The task
Extract every line of the data below that contains the string "param", treating uppercase and lowercase letters as distinct.

※ ※ ※

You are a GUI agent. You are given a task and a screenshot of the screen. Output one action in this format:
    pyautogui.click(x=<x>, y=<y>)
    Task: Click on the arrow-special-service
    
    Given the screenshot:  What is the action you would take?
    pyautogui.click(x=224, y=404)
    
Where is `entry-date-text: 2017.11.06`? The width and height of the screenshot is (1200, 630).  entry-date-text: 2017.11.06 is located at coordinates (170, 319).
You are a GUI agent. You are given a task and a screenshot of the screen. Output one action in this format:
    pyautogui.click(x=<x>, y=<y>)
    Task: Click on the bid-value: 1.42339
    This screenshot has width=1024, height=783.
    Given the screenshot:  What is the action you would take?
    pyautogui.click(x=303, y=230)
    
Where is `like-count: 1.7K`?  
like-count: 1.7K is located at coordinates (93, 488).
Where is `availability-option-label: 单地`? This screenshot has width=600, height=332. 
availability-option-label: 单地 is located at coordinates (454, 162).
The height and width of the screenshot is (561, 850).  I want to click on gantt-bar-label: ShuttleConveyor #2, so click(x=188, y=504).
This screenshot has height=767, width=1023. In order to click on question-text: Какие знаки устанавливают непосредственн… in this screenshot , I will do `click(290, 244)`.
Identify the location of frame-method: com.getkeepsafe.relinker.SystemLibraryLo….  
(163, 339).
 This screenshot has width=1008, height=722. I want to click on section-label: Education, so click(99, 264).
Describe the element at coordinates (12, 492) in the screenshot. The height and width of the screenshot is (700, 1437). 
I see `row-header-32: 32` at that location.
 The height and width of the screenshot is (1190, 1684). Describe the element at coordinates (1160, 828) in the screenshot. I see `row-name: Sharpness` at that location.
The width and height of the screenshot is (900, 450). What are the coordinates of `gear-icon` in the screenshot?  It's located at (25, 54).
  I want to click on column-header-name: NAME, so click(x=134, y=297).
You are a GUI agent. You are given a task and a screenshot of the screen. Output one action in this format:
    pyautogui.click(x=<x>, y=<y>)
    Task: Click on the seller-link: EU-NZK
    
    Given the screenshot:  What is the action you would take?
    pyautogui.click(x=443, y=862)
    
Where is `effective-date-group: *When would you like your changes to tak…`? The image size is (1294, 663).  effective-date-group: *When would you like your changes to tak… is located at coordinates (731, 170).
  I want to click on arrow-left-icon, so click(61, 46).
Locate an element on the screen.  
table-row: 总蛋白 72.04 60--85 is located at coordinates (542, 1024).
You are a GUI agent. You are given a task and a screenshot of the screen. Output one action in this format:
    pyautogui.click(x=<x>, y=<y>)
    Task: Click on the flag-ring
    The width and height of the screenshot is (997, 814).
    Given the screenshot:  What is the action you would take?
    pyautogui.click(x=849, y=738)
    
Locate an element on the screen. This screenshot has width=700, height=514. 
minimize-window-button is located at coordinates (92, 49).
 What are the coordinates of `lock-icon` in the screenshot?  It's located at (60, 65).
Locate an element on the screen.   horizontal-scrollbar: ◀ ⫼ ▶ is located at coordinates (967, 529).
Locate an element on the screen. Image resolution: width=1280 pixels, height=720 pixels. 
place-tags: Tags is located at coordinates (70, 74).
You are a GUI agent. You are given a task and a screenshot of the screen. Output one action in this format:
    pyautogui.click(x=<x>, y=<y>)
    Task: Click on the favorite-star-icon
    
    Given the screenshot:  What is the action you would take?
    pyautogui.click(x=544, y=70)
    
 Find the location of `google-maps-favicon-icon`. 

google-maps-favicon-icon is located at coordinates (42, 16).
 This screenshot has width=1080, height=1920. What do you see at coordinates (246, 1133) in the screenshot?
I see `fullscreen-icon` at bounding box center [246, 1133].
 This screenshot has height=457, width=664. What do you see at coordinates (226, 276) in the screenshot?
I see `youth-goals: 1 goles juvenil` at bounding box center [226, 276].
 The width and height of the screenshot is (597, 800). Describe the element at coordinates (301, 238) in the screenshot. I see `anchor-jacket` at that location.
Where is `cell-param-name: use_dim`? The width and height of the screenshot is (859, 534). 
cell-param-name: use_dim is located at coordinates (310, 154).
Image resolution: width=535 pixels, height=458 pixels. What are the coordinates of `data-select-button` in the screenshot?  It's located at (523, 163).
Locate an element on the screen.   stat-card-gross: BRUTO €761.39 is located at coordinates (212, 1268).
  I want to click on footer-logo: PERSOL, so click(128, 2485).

※ ※ ※

Solution to this task
Where is `cell-param-name: use_dim`? The width and height of the screenshot is (859, 534). 
cell-param-name: use_dim is located at coordinates (310, 154).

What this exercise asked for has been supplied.